Par décision rendue le 10 mars 2015 (n°14793/08) la Cour européenne des droits de l’homme a considéré que la Turquie avait violé un droit à la vie privée garanti par l’article 8 de la Convention européenne des droits de l’homme en n’autorisant pas une transsexuelle à changer de sexe au motif qu’elle pouvait encore procréer. En résumé, le fait d’imposer l’infertilité du demandeur méconnaît le droit au respect de la vie privée.
Une décision d’importance
Cette décision est d’importance car, d’habitude, en l’absence de consensus entre les États membres, la Cour européenne se trouve limitée sur les questions de société. Sur la question du transsexualisme, elle imposait déjà à tout État membre de reconnaître l’identité sexuelle de tout transsexuel converti et d’en tirer les conséquences utiles notamment du point de vue de l’âge de départ à la retraite.
Elle va ici plus loin en se prononçant non pas uniquement sur la question de la conversion et non pas uniquement sur ses conséquences.
S’il est vrai que l’identité sexuelle coïncide la plupart du temps avec l’identité civile, ce n’est pas toujours le cas. Il peut arriver qu’une personne souhaite mettre en concordance son sexe apparent avec celui qu’elle considère « d’appartenance ». Le problème du changement de sexe est qu’il se heurte à des principes ancestraux du droit tels que l’indisponibilité du corps humain ou l’interdiction de la castration en l’absence de nécessité thérapeutique (article R.4127-41 du Code de la Santé Publique).
Petit rappel, comment change t-on de sexe, juridiquement, bien entendu ?

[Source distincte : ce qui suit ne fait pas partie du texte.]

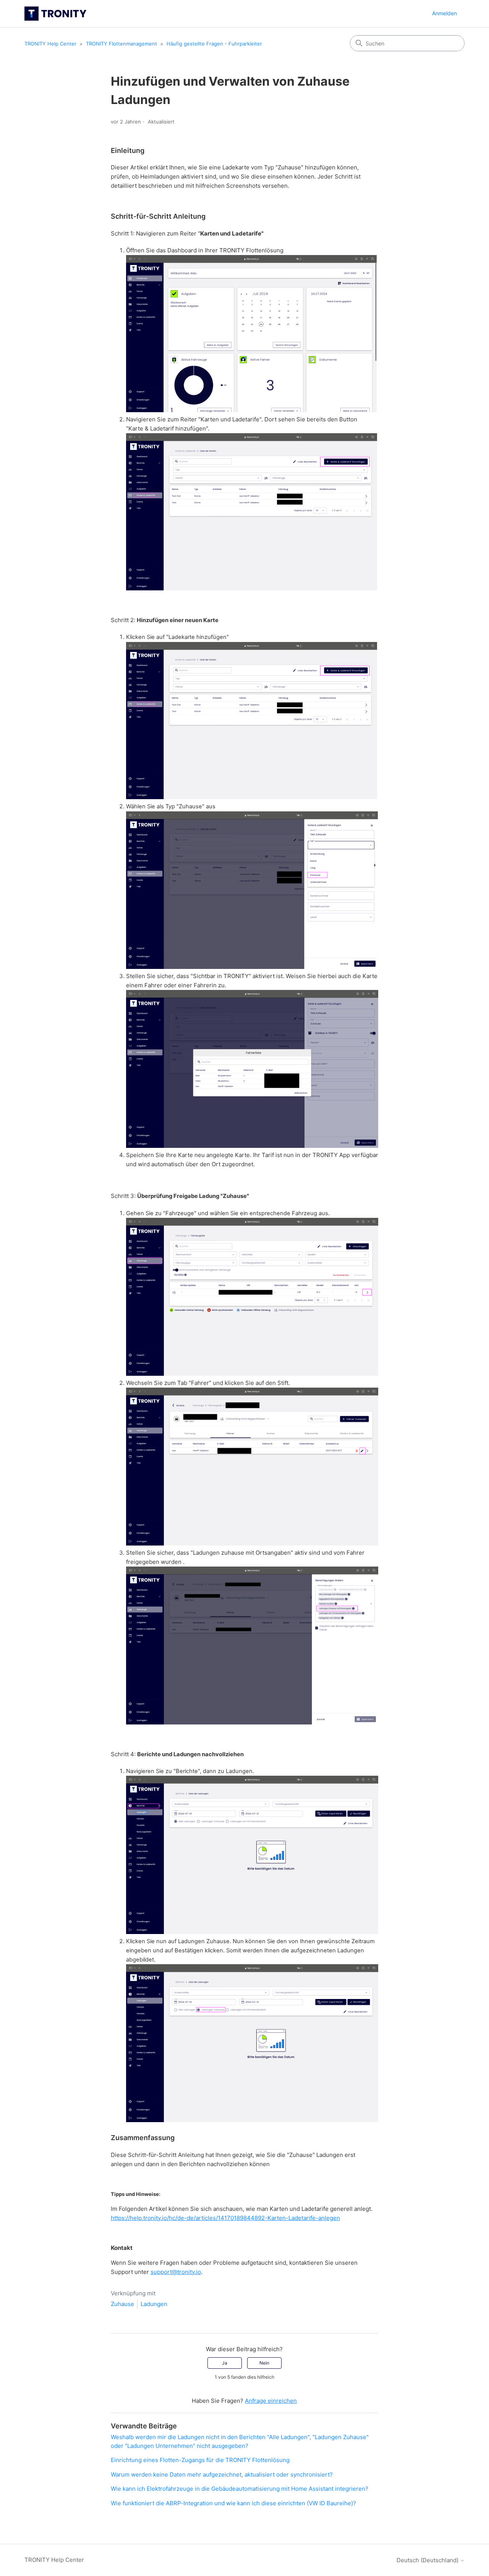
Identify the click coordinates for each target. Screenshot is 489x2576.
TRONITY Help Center (50, 44)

Pour un transsexuel, le changement d’état civil est un acte juridique fait auprès du Tribunal de Grande Instance de sa région ou de son lieu de naissance, demandant à ce que la mention du sexe et le prénom soient rectifiés sur l’acte de naissance. Mais cela s’avère un parcours du combattant.
En France, jusqu’en 1979, l’opération de réassignation sexuelle était interdite en France. L’article 316 du Code pénal (ancien) qualifiait de castration l’opération des transsexuels, ce crime étant passible d’une peine d’emprisonnement à perpétuité. (De quoi décourager les médecins d’opérer.)

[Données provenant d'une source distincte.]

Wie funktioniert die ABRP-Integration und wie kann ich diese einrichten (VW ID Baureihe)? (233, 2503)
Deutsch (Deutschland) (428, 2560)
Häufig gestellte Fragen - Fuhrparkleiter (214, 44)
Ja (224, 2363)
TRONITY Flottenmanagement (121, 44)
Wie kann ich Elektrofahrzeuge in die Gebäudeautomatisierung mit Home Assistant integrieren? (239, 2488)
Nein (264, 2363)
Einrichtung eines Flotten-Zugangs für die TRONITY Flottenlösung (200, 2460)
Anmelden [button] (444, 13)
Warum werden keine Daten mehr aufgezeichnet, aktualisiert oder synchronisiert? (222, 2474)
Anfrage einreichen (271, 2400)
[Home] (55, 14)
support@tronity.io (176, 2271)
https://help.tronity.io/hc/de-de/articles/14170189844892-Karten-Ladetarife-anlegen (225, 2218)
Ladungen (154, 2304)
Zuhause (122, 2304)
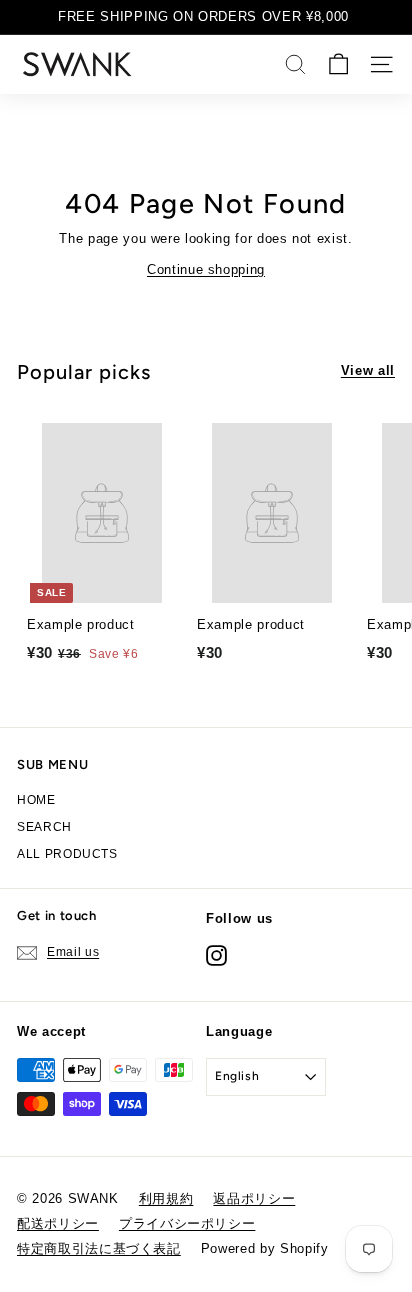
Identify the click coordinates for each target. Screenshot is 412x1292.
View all (368, 370)
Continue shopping (206, 269)
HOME (36, 800)
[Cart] (338, 64)
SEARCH (44, 827)
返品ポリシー (254, 1198)
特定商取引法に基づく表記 (99, 1248)
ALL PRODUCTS (67, 854)
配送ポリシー (58, 1223)
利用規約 (166, 1198)
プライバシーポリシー (187, 1223)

La situation s’est améliorée en 1992. Ainsi, condamnée (affaire BOTELLA) par la Cour Européenne des Droits de l’Homme pour ne pas avoir rectifié l’état civil d’un transsexuel sur le fondement du droit au respect de la vie privée (le même que celui utilisé aujourd’hui par la Cour), la France s’est inclinée et la Cour de cassation a accepté la modification d’état civil pour les transsexuels (Assemblée plénière 11/12/92).

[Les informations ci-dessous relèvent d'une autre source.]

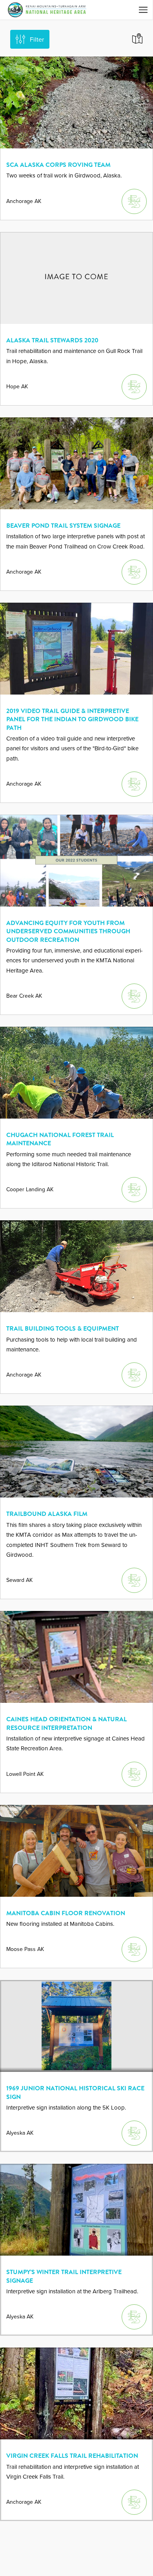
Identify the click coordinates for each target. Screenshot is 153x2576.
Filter (37, 39)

Mais, chaque région avait sa propre jurisprudence en la matière créant une grande inégalité entre tous, tant dans le temps de la procédure que dans son jugement.
Aussi, une circulaire du Ministère de la Justice du 14 mai 2010, très suivie aujourd’hui, est venue unifier quelque peu la situation, en prévoyant que les juges peuvent « donner un avis favorable à la demande de changement d’état civil dès lors que les traitements hormonaux ayant pour effet une transformation physique ou physiologique définitive, associés, le cas échéant, à des opérations de chirurgie plastique (prothèses ou ablation des glandes mammaires, chirurgie esthétique du visage…), ont entraîné un changement de sexe irréversible, sans exiger pour autant l’ablation des organes génitaux » et que les magistrats ne devront « solliciter d’expertises que si les éléments fournis révèlent un doute sérieux sur la réalité du transsexualisme du demandeur ».
Dans tous les autres cas, les juridictions sont désormais appelées à fonder leur avis « sur les diverses pièces, notamment les attestations et comptes rendus médicaux fournis par le demandeur à l’appui de sa requête, qui engagent la responsabilité des praticiens les ayant établis ».
La situation s’est améliorée peu à peu.
Un pas en avant avec la décision de la Cour européenne
Aujourd’hui un autre pas est franchi par la Cour européenne qui, grâce à cette décision, invite les États européens à repenser la question même du transsexualisme.
Mais attention, cela ne signifie pas que la Cour européenne interdise dorénavant toute restriction préalable au changement de sexe, ainsi la France pourra encore, pour l’instant, continuer à imposer à l’individu qui souhaite changer de sexe de prouver son syndrome de transsexualisme.